Similar to our study, Arroyo et al. reported more than 90% healing rates demonstrated on postoperative MRI and excellent patient-reported outcomes [15]. The only difference was the usage of triple-loaded anchors instead of double-loaded anchors in our study, and their technique, famously known as the “SCOI (Southern California Orthopedic Institute) row technique,” has shown promising results and good outcomes over time.
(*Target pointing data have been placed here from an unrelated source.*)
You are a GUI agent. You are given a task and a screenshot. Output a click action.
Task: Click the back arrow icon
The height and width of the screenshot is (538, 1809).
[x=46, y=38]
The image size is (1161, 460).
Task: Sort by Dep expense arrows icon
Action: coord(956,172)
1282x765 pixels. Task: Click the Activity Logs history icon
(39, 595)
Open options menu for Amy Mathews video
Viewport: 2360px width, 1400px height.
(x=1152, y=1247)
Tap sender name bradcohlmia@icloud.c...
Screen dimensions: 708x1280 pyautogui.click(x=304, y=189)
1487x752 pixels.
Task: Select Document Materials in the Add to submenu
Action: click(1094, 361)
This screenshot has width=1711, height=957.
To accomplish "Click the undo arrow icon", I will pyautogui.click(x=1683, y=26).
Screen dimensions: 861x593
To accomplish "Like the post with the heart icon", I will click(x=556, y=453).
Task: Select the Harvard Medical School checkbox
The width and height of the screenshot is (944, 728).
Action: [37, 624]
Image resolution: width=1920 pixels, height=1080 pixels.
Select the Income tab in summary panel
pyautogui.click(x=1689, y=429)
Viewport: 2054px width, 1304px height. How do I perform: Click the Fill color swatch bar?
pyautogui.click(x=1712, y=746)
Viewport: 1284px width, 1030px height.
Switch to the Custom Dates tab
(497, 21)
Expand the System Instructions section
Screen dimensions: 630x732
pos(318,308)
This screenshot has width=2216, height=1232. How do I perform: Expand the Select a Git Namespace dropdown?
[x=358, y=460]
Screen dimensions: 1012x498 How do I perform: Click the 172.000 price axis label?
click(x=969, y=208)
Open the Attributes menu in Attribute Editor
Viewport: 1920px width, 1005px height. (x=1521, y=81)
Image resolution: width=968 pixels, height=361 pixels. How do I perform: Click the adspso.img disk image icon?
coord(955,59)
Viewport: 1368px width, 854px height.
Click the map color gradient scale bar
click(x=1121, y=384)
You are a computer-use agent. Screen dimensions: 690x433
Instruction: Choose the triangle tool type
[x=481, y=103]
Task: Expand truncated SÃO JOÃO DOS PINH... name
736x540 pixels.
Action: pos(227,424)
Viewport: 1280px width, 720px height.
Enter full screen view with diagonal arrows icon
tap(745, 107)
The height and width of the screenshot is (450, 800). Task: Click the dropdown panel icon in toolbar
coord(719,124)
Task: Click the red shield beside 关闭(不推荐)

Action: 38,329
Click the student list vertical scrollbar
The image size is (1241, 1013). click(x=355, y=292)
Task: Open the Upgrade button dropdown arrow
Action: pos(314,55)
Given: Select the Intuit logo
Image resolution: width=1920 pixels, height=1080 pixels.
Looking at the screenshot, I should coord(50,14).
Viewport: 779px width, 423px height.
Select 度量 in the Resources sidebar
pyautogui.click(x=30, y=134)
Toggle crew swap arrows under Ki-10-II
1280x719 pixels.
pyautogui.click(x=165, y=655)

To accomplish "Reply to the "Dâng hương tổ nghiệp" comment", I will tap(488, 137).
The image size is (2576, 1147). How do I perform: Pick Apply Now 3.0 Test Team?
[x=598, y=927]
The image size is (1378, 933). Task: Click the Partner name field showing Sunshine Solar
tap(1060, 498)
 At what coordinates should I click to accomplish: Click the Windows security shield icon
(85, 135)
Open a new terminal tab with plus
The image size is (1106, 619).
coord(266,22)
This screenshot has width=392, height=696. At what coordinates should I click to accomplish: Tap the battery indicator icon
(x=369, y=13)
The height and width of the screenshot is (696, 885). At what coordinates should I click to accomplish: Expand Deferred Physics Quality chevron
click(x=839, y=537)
The use of platelet-rich plasma has also been studied as a technique for biological augmentation. It has not shown statistically significant differences in overall gain in outcome scores or re-tear rates between treatment groups, as concluded in a systematic review and meta-analysis by Warth et al. [16].
Conclusions
To sum up, our findings suggest that a simple, medially based single-row technique when paired with bone marrow vents can be an effective option for managing medium to large rotator cuff tears, as evident with our clinical and radiological outcomes at the end of six months, which is also comparable to historical controls. While we observed several promising trends in other studies, such as better outcomes with traumatic tears or younger age, we could not derive a statistically significant correlation with healing rates, likely due to our small sample size. The lack of a control group is another limitation of the study. Still, the direction of these findings is encouraging and has provided us with enough evidence for future research in this field.
Looking ahead, larger studies with longer follow-up will help us better understand which factors really drive outcomes. But for now, our results add to the growing body of evidence that combining solid surgical mechanics with biological stimulation can lead to a meaningful and functional recovery with reduced chances of failure.